▶ **What is expected**:
Copy every line of the listing below verbatim, without altering anything.

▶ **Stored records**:
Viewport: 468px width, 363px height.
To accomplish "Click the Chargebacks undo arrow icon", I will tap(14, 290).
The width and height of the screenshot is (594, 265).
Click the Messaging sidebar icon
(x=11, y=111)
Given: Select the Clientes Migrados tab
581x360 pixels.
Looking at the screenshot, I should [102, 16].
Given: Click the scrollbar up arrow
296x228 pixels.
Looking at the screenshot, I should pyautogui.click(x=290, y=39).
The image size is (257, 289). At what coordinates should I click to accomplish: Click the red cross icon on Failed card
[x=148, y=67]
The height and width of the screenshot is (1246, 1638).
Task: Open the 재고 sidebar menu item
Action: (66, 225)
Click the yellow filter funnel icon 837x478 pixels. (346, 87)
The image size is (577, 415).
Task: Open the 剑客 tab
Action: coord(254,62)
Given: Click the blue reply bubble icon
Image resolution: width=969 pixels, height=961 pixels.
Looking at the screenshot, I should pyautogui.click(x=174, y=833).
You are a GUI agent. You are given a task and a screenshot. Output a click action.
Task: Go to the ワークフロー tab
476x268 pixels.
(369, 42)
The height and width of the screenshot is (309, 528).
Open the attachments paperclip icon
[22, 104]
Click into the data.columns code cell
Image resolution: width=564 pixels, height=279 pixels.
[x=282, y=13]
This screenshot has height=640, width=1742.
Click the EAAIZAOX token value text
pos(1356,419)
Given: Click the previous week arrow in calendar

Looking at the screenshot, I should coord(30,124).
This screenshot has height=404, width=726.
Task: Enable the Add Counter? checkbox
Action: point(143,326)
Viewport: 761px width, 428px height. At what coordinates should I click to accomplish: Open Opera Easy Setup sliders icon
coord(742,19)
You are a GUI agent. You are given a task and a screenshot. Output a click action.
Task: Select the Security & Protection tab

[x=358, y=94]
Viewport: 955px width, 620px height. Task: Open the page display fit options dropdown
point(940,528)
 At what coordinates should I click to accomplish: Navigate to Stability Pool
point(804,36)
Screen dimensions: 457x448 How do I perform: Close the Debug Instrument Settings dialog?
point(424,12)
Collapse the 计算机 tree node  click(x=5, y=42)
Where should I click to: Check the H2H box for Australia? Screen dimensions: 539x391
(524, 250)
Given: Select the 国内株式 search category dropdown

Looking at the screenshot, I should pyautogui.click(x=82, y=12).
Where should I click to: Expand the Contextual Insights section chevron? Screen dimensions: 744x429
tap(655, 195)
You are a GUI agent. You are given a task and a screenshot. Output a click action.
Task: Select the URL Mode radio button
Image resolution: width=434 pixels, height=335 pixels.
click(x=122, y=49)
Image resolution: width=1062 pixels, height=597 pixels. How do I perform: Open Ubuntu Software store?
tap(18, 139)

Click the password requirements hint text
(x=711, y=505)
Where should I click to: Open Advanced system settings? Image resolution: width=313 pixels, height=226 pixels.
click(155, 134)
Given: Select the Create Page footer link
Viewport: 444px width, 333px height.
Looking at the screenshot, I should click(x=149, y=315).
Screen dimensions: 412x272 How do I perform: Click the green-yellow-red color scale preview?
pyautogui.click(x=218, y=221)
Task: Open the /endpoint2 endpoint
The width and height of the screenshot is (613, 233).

▶ **Result of this task**:
Viewport: 468px width, 363px height.
To accomplish "Click the Chargebacks undo arrow icon", I will tap(14, 290).
The width and height of the screenshot is (594, 265).
Click the Messaging sidebar icon
(x=11, y=111)
Given: Select the Clientes Migrados tab
581x360 pixels.
Looking at the screenshot, I should [102, 16].
Given: Click the scrollbar up arrow
296x228 pixels.
Looking at the screenshot, I should pyautogui.click(x=290, y=39).
The image size is (257, 289). At what coordinates should I click to accomplish: Click the red cross icon on Failed card
[x=148, y=67]
The height and width of the screenshot is (1246, 1638).
Task: Open the 재고 sidebar menu item
Action: (66, 225)
Click the yellow filter funnel icon 837x478 pixels. (346, 87)
The image size is (577, 415).
Task: Open the 剑客 tab
Action: coord(254,62)
Given: Click the blue reply bubble icon
Image resolution: width=969 pixels, height=961 pixels.
Looking at the screenshot, I should pyautogui.click(x=174, y=833).
You are a GUI agent. You are given a task and a screenshot. Output a click action.
Task: Go to the ワークフロー tab
476x268 pixels.
(369, 42)
The height and width of the screenshot is (309, 528).
Open the attachments paperclip icon
[22, 104]
Click into the data.columns code cell
Image resolution: width=564 pixels, height=279 pixels.
[x=282, y=13]
This screenshot has height=640, width=1742.
Click the EAAIZAOX token value text
pos(1356,419)
Given: Click the previous week arrow in calendar

Looking at the screenshot, I should coord(30,124).
This screenshot has height=404, width=726.
Task: Enable the Add Counter? checkbox
Action: point(143,326)
Viewport: 761px width, 428px height. At what coordinates should I click to accomplish: Open Opera Easy Setup sliders icon
coord(742,19)
You are a GUI agent. You are given a task and a screenshot. Output a click action.
Task: Select the Security & Protection tab

[x=358, y=94]
Viewport: 955px width, 620px height. Task: Open the page display fit options dropdown
point(940,528)
 At what coordinates should I click to accomplish: Navigate to Stability Pool
point(804,36)
Screen dimensions: 457x448 How do I perform: Close the Debug Instrument Settings dialog?
point(424,12)
Collapse the 计算机 tree node  click(x=5, y=42)
Where should I click to: Check the H2H box for Australia? Screen dimensions: 539x391
(524, 250)
Given: Select the 国内株式 search category dropdown

Looking at the screenshot, I should pyautogui.click(x=82, y=12).
Where should I click to: Expand the Contextual Insights section chevron? Screen dimensions: 744x429
tap(655, 195)
You are a GUI agent. You are given a task and a screenshot. Output a click action.
Task: Select the URL Mode radio button
Image resolution: width=434 pixels, height=335 pixels.
click(x=122, y=49)
Image resolution: width=1062 pixels, height=597 pixels. How do I perform: Open Ubuntu Software store?
tap(18, 139)

Click the password requirements hint text
(x=711, y=505)
Where should I click to: Open Advanced system settings? Image resolution: width=313 pixels, height=226 pixels.
click(155, 134)
Given: Select the Create Page footer link
Viewport: 444px width, 333px height.
Looking at the screenshot, I should click(x=149, y=315).
Screen dimensions: 412x272 How do I perform: Click the green-yellow-red color scale preview?
pyautogui.click(x=218, y=221)
Task: Open the /endpoint2 endpoint
The width and height of the screenshot is (613, 233).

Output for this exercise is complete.